Sunday, July 17, 2011
Sugar Is My Frenemy?
"Hello, my friend, Sugar," I said out loud as I opened the box of delights from Social Bakehouse Cafe formerly Celebrity Cafe. My husband just laughed at me. We got 5 cupcakes, 3 petit fours, 1 sun-shaped sugar cookie, and 1 chocolate chip cookie. (Thank you Groupon for the 1/2 price offer because I would never buy that much at full price.) We got the treats to celebrate my son's 16th birthday. He gets his big chocolate cake later when we celebrate with the rest of the family members. The cream cheese petit fours are the best. The cream cheese does not add a flavor but actually makes the cake more moist and melty. (Yes, I know "melty" is not a word.) Side note on Social Bakehouse: the man in the front house is pretentious and acts as if he's bored to death. Don't let him deter you from trying the petit fours.
I love, love sugary confections!! I get excited looking at the beautiful and delicate creations whether on TV or through display cases. I even take pictures of desserts because they are like tiny pieces of art. Desserts are to be admired and appreciated and most importantly...they are to be eaten.
I've been in a relationship with sugar since I was a toddler. Before I was 3 years I remember chewing on sugar cane that grew in our backyard in the Philippines and eating condensed milk out of the can. I was hardcore. In 3rd grade I was already pouring through Better Homes and Garden looking for cookie recipes and bringing my sweets to school for extra credit. (Yes, there once was a time when this was possible.) When my older sister went to work swirling cotton candy onto cones I remember being jealous of her. Never mind that she was working outside in 100 degree weather. In my teens I worked at a sandwich shoppe and The Cookie Company and eventually became a cake decorator for about 3 years at a grocery store. I had to quit decorating because I developed carpal tunnel. Therefore I went to work in an office believing that my wrists were safer in that environment, but typing didn't do any wonders for my wrists either.
At the age of 23 my relationship with sugar took a turn because my metabolism fell like a landslide. My dear friend that I had leaned on throughout the years had become my enemy. Sugar decided it wanted to stick with me...literally.
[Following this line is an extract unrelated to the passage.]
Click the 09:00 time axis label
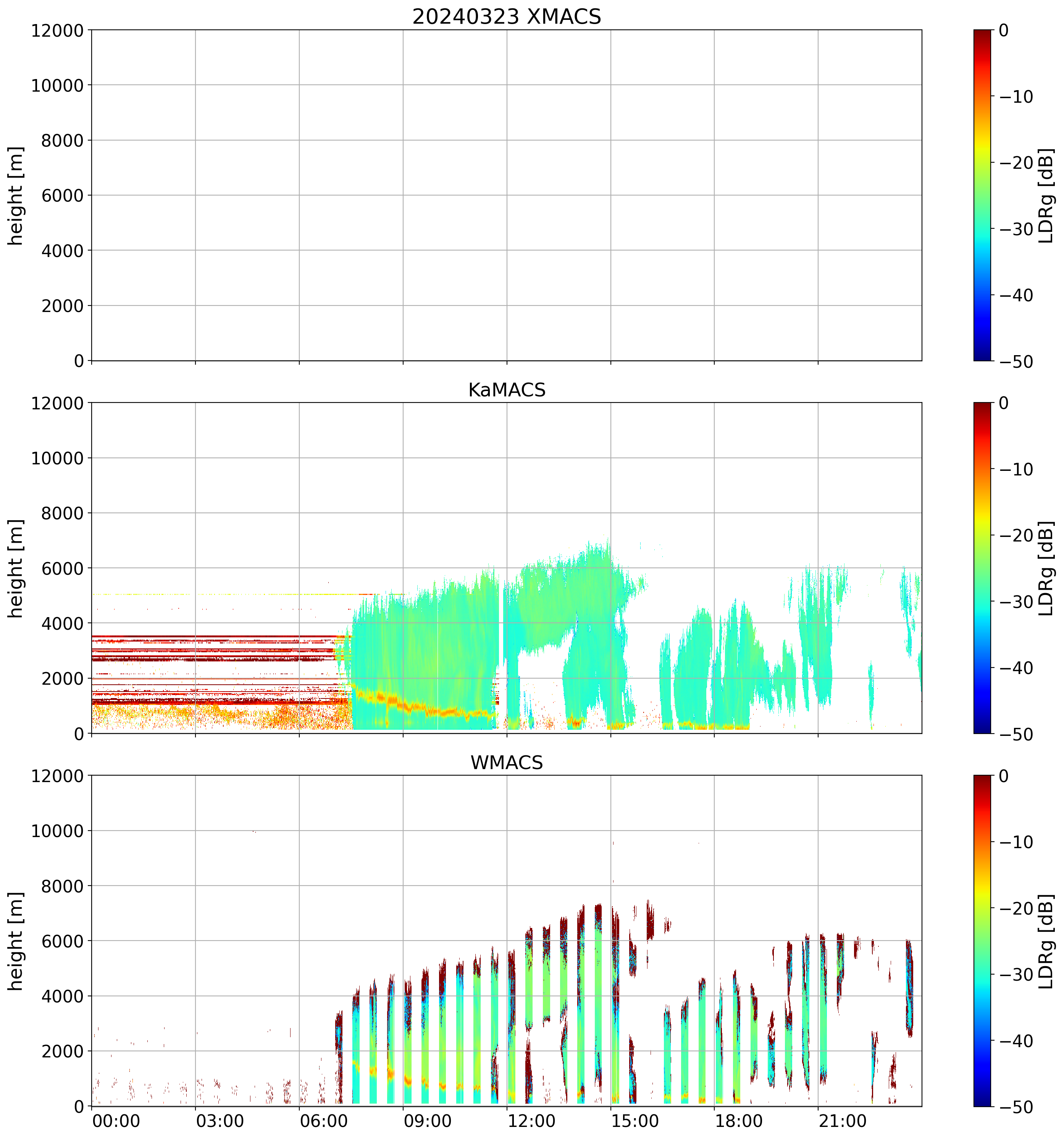click(x=428, y=1120)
It decided my hips and thighs were a good place to stay and solidified back into the form of rock candy (think bumpy texture).
I FELT BETRAYED.
From then on I could no longer freely eat sweets and worst yet, just looking at them made me gain weight. I was in a predicament. How could I being a natural born baker not make desserts? There is a desire in me that I cannot squelch - I like making delectable goodies and I read cookbooks for pleasure.
It seems I am always in a mental battle with the desire to bake and the desire to be thin again. The battle lines have been drawn. Neither force is weak. A truce does not look like it's on the horizon soon. The solution seems easy. Just bake and not eat. But how can I not taste my own product? You know the saying "never trust a skinny chef." (I guess Giada De Laurentiis is the exception to the rule.) Being healthy is important but my spirit is just as important.
So is sugar my friend or my foe?
There's another saying "Keep your friends close, but your enemies closer."
I suppose I will try to find a healthy balance between the two. Wish me luck!